### [Supplied entries]
━━━
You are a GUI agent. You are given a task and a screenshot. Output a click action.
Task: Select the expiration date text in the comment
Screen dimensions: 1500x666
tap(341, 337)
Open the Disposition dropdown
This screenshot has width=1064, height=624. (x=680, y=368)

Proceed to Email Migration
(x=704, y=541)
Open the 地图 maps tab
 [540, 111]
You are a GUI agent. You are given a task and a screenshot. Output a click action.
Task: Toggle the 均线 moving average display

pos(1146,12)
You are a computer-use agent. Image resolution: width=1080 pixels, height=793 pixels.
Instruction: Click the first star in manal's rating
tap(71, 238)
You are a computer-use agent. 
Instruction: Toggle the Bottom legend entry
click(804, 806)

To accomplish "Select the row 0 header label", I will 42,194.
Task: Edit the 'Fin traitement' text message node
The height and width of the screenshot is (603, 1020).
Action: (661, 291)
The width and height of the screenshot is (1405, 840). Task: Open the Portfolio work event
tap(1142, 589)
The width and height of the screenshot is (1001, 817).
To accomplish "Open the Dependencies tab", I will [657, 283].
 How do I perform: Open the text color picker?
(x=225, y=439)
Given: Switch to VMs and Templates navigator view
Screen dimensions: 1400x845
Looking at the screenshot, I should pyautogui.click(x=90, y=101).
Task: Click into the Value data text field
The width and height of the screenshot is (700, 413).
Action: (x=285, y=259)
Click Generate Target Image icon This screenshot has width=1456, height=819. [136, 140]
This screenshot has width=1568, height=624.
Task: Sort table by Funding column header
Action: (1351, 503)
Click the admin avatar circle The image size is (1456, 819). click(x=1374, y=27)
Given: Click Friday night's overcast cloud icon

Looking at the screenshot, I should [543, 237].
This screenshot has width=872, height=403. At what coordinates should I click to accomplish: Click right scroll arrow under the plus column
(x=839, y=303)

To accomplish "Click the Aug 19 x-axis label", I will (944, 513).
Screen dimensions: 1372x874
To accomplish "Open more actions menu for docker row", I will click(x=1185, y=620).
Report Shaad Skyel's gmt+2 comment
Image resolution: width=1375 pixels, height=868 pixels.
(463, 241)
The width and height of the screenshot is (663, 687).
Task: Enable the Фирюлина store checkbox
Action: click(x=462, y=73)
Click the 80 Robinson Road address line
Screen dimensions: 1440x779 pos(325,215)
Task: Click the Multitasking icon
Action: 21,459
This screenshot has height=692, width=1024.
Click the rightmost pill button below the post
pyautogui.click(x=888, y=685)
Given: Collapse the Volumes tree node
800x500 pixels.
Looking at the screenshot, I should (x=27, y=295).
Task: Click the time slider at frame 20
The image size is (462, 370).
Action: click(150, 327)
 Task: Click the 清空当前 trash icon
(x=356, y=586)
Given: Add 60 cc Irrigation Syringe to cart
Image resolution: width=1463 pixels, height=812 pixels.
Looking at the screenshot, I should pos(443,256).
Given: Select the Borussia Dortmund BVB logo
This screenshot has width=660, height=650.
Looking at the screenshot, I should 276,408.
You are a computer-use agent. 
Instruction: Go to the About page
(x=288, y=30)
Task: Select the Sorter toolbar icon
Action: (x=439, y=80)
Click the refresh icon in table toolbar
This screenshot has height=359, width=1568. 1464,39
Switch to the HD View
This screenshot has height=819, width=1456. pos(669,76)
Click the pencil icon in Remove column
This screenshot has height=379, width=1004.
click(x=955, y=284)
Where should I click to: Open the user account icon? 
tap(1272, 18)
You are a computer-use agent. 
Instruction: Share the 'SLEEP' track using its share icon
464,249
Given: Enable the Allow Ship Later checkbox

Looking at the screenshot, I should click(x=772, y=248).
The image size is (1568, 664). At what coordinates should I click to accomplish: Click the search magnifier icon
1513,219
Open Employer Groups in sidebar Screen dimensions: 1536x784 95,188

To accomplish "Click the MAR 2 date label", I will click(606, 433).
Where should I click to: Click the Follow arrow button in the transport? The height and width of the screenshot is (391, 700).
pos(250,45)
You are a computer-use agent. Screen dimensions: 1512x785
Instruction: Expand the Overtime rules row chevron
━━━
### [Your task]
Present every line of the rows above as a JSON array of strings, with one string per line and blank lines omitted.

### [Exercise output]
[
  "You are a GUI agent. You are given a task and a screenshot. Output a click action.",
  "Task: Select the expiration date text in the comment",
  "Screen dimensions: 1500x666",
  "tap(341, 337)",
  "Open the Disposition dropdown",
  "This screenshot has width=1064, height=624. (x=680, y=368)",
  "Proceed to Email Migration",
  "(x=704, y=541)",
  "Open the 地图 maps tab",
  " [540, 111]",
  "You are a GUI agent. You are given a task and a screenshot. Output a click action.",
  "Task: Toggle the 均线 moving average display",
  "pos(1146,12)",
  "You are a computer-use agent. Image resolution: width=1080 pixels, height=793 pixels.",
  "Instruction: Click the first star in manal's rating",
  "tap(71, 238)",
  "You are a computer-use agent. ",
  "Instruction: Toggle the Bottom legend entry",
  "click(804, 806)",
  "To accomplish \"Select the row 0 header label\", I will 42,194.",
  "Task: Edit the 'Fin traitement' text message node",
  "The height and width of the screenshot is (603, 1020).",
  "Action: (661, 291)",
  "The width and height of the screenshot is (1405, 840). Task: Open the Portfolio work event",
  "tap(1142, 589)",
  "The width and height of the screenshot is (1001, 817).",
  "To accomplish \"Open the Dependencies tab\", I will [657, 283].",
  " How do I perform: Open the text color picker?",
  "(x=225, y=439)",
  "Given: Switch to VMs and Templates navigator view",
  "Screen dimensions: 1400x845",
  "Looking at the screenshot, I should pyautogui.click(x=90, y=101).",
  "Task: Click into the Value data text field",
  "The width and height of the screenshot is (700, 413).",
  "Action: (x=285, y=259)",
  "Click Generate Target Image icon This screenshot has width=1456, height=819. [136, 140]",
  "This screenshot has width=1568, height=624.",
  "Task: Sort table by Funding column header",
  "Action: (1351, 503)",
  "Click the admin avatar circle The image size is (1456, 819). click(x=1374, y=27)",
  "Given: Click Friday night's overcast cloud icon",
  "Looking at the screenshot, I should [543, 237].",
  "This screenshot has width=872, height=403. At what coordinates should I click to accomplish: Click right scroll arrow under the plus column",
  "(x=839, y=303)",
  "To accomplish \"Click the Aug 19 x-axis label\", I will (944, 513).",
  "Screen dimensions: 1372x874",
  "To accomplish \"Open more actions menu for docker row\", I will click(x=1185, y=620).",
  "Report Shaad Skyel's gmt+2 comment",
  "Image resolution: width=1375 pixels, height=868 pixels.",
  "(463, 241)",
  "The width and height of the screenshot is (663, 687).",
  "Task: Enable the Фирюлина store checkbox",
  "Action: click(x=462, y=73)",
  "Click the 80 Robinson Road address line",
  "Screen dimensions: 1440x779 pos(325,215)",
  "Task: Click the Multitasking icon",
  "Action: 21,459",
  "This screenshot has height=692, width=1024.",
  "Click the rightmost pill button below the post",
  "pyautogui.click(x=888, y=685)",
  "Given: Collapse the Volumes tree node",
  "800x500 pixels.",
  "Looking at the screenshot, I should (x=27, y=295).",
  "Task: Click the time slider at frame 20",
  "The image size is (462, 370).",
  "Action: click(150, 327)",
  " Task: Click the 清空当前 trash icon",
  "(x=356, y=586)",
  "Given: Add 60 cc Irrigation Syringe to cart",
  "Image resolution: width=1463 pixels, height=812 pixels.",
  "Looking at the screenshot, I should pos(443,256).",
  "Given: Select the Borussia Dortmund BVB logo",
  "This screenshot has width=660, height=650.",
  "Looking at the screenshot, I should 276,408.",
  "You are a computer-use agent. ",
  "Instruction: Go to the About page",
  "(x=288, y=30)",
  "Task: Select the Sorter toolbar icon",
  "Action: (x=439, y=80)",
  "Click the refresh icon in table toolbar",
  "This screenshot has height=359, width=1568. 1464,39",
  "Switch to the HD View",
  "This screenshot has height=819, width=1456. pos(669,76)",
  "Click the pencil icon in Remove column",
  "This screenshot has height=379, width=1004.",
  "click(x=955, y=284)",
  "Where should I click to: Open the user account icon? ",
  "tap(1272, 18)",
  "You are a computer-use agent. ",
  "Instruction: Share the 'SLEEP' track using its share icon",
  "464,249",
  "Given: Enable the Allow Ship Later checkbox",
  "Looking at the screenshot, I should click(x=772, y=248).",
  "The image size is (1568, 664). At what coordinates should I click to accomplish: Click the search magnifier icon",
  "1513,219",
  "Open Employer Groups in sidebar Screen dimensions: 1536x784 95,188",
  "To accomplish \"Click the MAR 2 date label\", I will click(606, 433).",
  "Where should I click to: Click the Follow arrow button in the transport? The height and width of the screenshot is (391, 700).",
  "pos(250,45)",
  "You are a computer-use agent. Screen dimensions: 1512x785",
  "Instruction: Expand the Overtime rules row chevron"
]